Labour federations have reiterated the call for the inequality pay curse that’s been dogging South Africa for decades to be urgently addressed.
According to a 2022 World Bank report, South Africa has the highest income inequality in the world, which has risen in the post-apartheid period, though it has fluctuated. It is also the most unequal country in the world, where only 10% of the population owns more than 80% of the country’s wealth.
Labour federations, Cosatu and Saftu, say the scourge can no longer be ignored.
South Africa’s largest labour federation, Cosatu, says the wage gap is one of the major contributing factors the inability to overcome the crippling legacy of apartheid and poverty.
Cosatu’s Mathew Parks says while things have improved in the public sector, the private sector has its work cut out for it.
“To grow the economy, workers need to be paid well so that they can be able to buy food, pay for transport and healthcare. To enjoy a better quality of life. Wee need to amend the Companies’ Law, which is before Parliament and will compel companies to disclose the wage gap between the highest and lowest paid workers,” says Parks.
The South African Federation of Unions (Saftu) says women and Black workers are the most affected by pay inequalities.
“We know that there is a gap that continues to grow as a result of the divisions in the share of the surplus value created in the economy and amongst the enterprises. This has shown to have grown from 300 times more pay for the CEO than the average worker which was the main rate in the 1970’s.”
Shaku estimates that it will take over 1 000 years for an average worker to earn what the employer earns, which, he says, is very concerning for Saftu.
On Thursday, former Chief Justice, Mogoeng Mogoeng, also raised concern over the “rife” pay disparities in the private sector.
Delivering his address at the SAfm Inaugural Lecture, Mogoeng slammed the media for failing to hold the private sector accountable for the continued headache.

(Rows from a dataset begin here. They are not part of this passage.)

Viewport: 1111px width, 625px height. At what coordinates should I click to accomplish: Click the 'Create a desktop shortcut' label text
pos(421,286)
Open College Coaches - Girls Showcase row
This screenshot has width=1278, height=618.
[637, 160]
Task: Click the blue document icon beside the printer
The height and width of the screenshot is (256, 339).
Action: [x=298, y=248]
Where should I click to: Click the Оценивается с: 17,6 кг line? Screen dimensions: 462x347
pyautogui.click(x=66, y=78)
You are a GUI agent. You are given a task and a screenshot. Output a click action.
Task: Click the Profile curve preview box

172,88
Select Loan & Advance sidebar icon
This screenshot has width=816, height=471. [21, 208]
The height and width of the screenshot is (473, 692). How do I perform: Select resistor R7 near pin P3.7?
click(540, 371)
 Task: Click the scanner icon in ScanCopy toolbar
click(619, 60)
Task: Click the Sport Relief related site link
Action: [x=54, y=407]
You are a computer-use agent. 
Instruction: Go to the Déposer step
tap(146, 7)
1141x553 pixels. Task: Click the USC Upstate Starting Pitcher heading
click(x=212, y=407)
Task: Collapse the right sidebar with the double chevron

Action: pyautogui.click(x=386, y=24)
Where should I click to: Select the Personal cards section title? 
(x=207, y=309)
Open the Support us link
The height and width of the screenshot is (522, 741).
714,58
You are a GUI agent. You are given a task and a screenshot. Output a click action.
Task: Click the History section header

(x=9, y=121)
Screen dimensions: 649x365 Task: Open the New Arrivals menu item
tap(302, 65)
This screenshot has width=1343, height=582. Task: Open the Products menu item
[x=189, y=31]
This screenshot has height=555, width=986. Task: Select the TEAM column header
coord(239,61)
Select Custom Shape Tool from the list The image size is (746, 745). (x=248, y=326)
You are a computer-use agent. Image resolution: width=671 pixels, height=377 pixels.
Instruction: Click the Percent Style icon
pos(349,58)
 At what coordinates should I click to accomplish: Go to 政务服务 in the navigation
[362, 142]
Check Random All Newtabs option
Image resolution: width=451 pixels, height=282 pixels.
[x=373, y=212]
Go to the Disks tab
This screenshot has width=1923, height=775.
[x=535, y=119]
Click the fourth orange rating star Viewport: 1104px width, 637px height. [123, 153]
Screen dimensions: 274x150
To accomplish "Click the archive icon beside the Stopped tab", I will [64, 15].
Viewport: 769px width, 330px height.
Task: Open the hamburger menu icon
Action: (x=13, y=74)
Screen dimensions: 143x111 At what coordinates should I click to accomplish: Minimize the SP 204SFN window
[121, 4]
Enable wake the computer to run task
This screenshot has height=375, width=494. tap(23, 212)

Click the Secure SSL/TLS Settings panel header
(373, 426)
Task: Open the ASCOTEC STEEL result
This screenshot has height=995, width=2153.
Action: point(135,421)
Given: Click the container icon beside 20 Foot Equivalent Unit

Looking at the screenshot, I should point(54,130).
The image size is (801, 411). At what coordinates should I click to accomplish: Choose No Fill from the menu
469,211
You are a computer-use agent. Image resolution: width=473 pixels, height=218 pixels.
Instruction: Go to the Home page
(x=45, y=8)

“It’s even worse. The focus in this country when we talk about corruption is on government officials, what is happening in the private sector? Why is it that we hardly ever have a story running from January to December about corruption in the private sector. It is in the private sector where we are being told to address pay disparities when people are earning hundreds of millions of rands and their employees are earning close to nothing.”
Labour analyst, Terry Bell, has urged for more to be done to address the jobs gap that has South African young people out of jobs and frustrated.
He also blamed government for the continued gender payment gap, saying government is only paying lip service on the matter.
According to the latest World Economic Forum’s Global Gender Gap Report, South African women are paid between 23% and 35% less than men doing the same job and Stats SA estimates that the country’s gender wage gap is at 30% across the board.
Bell believes that instead of the situation getting better – the cycle is continuing with young women bearing the brunt of the lack of will to address the situation.